In the material below, find how many lines contain the string "small". Write only that number.

════════

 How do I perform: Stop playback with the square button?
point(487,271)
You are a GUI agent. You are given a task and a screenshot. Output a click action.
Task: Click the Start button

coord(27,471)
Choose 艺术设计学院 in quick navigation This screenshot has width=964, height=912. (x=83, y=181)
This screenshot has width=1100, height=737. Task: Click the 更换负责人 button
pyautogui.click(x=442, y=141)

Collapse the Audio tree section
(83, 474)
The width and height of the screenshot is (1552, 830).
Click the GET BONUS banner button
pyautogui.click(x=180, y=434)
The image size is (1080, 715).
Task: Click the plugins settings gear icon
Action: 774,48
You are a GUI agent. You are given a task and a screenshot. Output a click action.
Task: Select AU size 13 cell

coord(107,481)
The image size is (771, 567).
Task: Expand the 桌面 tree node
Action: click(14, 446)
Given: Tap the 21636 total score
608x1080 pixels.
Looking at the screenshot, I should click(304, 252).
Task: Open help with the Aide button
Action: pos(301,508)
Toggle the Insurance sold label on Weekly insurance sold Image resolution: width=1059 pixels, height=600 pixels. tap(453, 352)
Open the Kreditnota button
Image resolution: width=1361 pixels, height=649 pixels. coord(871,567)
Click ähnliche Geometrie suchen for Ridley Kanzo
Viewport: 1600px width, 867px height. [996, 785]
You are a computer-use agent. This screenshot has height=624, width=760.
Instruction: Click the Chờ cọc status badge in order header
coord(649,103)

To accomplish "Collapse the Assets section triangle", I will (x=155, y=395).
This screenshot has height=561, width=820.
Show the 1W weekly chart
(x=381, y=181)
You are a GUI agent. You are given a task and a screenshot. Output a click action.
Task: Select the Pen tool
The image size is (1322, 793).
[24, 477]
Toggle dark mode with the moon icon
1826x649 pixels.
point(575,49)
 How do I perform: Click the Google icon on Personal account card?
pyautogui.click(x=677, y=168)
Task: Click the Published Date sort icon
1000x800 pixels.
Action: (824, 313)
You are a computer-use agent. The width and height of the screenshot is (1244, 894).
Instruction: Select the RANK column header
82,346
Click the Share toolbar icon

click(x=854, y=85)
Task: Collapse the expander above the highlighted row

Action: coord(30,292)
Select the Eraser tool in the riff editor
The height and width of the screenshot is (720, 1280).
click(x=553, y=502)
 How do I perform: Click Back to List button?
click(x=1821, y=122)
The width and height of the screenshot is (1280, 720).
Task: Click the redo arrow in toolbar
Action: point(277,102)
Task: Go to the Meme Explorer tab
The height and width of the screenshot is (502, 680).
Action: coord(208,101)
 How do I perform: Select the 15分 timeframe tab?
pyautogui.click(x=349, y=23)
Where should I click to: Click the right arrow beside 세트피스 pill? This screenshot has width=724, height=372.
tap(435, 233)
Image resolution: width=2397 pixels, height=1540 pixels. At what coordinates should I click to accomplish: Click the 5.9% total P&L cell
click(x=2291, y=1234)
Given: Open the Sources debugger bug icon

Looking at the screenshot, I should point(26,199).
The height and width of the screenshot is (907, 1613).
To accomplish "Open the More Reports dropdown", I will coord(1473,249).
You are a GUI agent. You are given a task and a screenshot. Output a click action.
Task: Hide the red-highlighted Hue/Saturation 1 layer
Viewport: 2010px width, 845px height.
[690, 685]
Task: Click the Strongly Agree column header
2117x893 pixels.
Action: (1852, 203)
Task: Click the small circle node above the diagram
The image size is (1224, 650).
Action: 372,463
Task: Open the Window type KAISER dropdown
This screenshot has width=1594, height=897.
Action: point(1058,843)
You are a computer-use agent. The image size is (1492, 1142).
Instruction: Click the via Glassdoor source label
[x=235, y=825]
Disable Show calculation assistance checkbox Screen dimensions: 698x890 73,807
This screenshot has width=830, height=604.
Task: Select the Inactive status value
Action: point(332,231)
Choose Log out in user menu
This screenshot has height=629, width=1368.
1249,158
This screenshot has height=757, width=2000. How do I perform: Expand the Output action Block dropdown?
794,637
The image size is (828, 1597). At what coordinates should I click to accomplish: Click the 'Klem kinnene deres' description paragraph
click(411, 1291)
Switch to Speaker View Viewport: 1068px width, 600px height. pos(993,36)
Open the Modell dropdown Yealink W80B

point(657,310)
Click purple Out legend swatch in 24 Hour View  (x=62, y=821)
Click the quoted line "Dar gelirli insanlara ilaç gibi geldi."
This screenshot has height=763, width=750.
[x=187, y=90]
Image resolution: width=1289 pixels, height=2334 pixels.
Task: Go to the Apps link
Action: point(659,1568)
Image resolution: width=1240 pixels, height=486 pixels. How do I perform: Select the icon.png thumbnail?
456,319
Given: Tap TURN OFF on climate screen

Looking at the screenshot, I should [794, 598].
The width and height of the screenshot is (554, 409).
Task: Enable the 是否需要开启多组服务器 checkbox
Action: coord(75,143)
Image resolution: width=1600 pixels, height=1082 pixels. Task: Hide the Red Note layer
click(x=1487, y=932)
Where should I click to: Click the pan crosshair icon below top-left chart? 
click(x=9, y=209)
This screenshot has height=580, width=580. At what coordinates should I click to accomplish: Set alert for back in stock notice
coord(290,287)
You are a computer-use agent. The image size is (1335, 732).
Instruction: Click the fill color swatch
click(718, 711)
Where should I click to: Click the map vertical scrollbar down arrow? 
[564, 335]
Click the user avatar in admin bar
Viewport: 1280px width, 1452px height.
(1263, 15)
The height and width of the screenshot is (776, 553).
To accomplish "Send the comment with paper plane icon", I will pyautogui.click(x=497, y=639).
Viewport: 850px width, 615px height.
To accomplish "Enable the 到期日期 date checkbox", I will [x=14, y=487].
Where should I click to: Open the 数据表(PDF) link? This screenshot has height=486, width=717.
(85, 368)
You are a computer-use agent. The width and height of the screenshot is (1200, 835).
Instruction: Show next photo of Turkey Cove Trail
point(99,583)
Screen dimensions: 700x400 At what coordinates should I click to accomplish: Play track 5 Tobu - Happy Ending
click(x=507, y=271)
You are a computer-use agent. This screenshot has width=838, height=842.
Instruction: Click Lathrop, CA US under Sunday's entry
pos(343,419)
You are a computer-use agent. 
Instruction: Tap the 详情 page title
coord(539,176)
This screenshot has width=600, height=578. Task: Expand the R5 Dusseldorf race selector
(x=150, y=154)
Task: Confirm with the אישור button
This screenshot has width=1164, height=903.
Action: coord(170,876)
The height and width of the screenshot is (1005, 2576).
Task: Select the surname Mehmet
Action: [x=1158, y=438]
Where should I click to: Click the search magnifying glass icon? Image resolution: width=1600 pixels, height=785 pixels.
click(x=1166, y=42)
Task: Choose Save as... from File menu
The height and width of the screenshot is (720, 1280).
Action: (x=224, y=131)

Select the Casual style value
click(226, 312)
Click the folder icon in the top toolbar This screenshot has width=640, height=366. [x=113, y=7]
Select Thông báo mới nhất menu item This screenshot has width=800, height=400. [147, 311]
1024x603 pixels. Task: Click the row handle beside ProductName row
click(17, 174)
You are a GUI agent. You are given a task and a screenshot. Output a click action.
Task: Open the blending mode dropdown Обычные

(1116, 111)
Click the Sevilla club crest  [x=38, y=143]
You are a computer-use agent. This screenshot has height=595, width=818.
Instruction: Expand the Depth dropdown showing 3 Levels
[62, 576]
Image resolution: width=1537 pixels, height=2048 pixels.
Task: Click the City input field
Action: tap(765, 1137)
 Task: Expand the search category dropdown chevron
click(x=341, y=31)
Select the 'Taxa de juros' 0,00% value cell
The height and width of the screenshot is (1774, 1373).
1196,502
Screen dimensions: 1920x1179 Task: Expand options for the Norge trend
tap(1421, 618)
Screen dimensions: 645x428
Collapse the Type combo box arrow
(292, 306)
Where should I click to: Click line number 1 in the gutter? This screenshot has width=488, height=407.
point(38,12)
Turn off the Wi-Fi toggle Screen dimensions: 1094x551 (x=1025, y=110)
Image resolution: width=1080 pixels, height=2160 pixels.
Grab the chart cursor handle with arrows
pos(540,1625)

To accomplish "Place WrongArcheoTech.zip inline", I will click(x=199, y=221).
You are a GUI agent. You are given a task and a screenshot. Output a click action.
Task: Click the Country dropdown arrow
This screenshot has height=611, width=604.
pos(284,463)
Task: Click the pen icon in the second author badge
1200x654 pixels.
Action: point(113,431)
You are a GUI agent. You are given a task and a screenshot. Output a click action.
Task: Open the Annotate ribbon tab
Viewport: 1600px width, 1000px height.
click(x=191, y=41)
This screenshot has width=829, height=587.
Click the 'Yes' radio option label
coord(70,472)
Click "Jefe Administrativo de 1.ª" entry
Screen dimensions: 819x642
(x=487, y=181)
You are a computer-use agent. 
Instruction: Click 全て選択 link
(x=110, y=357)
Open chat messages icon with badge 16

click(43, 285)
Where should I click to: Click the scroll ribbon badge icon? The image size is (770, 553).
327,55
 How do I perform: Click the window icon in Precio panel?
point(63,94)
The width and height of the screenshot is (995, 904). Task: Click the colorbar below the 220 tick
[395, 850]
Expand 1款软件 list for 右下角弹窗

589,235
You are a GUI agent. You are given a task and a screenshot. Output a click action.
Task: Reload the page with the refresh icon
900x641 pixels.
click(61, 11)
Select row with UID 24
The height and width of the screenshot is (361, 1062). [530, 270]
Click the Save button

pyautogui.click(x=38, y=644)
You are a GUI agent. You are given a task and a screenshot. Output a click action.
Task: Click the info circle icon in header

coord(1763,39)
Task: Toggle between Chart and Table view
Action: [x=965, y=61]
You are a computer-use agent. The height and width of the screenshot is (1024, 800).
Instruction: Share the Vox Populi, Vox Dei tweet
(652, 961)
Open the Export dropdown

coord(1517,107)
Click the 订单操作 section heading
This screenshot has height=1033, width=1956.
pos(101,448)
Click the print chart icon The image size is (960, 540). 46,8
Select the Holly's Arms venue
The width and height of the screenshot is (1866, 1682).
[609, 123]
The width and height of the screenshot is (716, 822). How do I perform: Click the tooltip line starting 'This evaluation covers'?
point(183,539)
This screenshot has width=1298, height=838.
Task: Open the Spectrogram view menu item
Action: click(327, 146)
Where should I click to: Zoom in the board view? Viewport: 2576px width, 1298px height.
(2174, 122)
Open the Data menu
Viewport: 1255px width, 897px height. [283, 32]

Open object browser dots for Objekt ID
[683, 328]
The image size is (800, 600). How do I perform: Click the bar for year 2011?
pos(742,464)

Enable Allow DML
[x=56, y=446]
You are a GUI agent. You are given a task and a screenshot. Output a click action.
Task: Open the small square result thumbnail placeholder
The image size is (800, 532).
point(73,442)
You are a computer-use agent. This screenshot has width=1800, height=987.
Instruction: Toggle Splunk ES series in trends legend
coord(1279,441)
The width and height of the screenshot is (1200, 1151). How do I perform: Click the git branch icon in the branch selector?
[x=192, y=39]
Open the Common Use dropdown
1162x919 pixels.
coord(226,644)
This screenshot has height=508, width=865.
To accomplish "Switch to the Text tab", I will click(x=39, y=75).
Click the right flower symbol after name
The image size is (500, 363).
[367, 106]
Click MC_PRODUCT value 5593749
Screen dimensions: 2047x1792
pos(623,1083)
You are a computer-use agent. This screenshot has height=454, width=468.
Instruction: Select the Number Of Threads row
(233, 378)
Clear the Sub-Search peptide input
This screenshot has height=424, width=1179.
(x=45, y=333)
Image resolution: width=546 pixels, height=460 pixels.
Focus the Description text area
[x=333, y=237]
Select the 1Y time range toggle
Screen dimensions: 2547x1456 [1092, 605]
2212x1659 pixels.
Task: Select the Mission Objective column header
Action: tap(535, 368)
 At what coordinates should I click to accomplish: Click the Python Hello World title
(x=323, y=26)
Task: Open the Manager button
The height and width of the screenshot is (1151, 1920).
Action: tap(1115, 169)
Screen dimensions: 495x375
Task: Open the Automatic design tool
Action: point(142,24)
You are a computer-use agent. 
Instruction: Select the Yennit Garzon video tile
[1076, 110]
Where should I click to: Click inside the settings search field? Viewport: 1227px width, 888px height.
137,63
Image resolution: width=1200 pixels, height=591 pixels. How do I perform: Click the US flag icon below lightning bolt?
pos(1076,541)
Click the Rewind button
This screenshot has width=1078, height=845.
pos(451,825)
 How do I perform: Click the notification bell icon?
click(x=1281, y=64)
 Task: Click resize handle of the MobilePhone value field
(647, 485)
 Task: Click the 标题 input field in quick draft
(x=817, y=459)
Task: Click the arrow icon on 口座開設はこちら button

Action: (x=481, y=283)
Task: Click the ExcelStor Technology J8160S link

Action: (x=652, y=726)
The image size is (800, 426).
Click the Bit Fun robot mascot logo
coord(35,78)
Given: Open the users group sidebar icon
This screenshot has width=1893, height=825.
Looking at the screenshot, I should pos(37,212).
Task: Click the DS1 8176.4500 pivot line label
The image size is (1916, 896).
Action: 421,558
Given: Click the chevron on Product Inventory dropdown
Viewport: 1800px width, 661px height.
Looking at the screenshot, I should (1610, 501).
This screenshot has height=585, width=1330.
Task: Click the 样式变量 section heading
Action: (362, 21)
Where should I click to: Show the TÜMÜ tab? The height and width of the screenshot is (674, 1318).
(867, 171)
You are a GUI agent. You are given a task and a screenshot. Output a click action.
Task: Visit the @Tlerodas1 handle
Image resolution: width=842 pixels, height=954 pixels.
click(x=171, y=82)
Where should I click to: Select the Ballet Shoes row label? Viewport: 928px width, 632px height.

════════

ANSWER SPACE:
2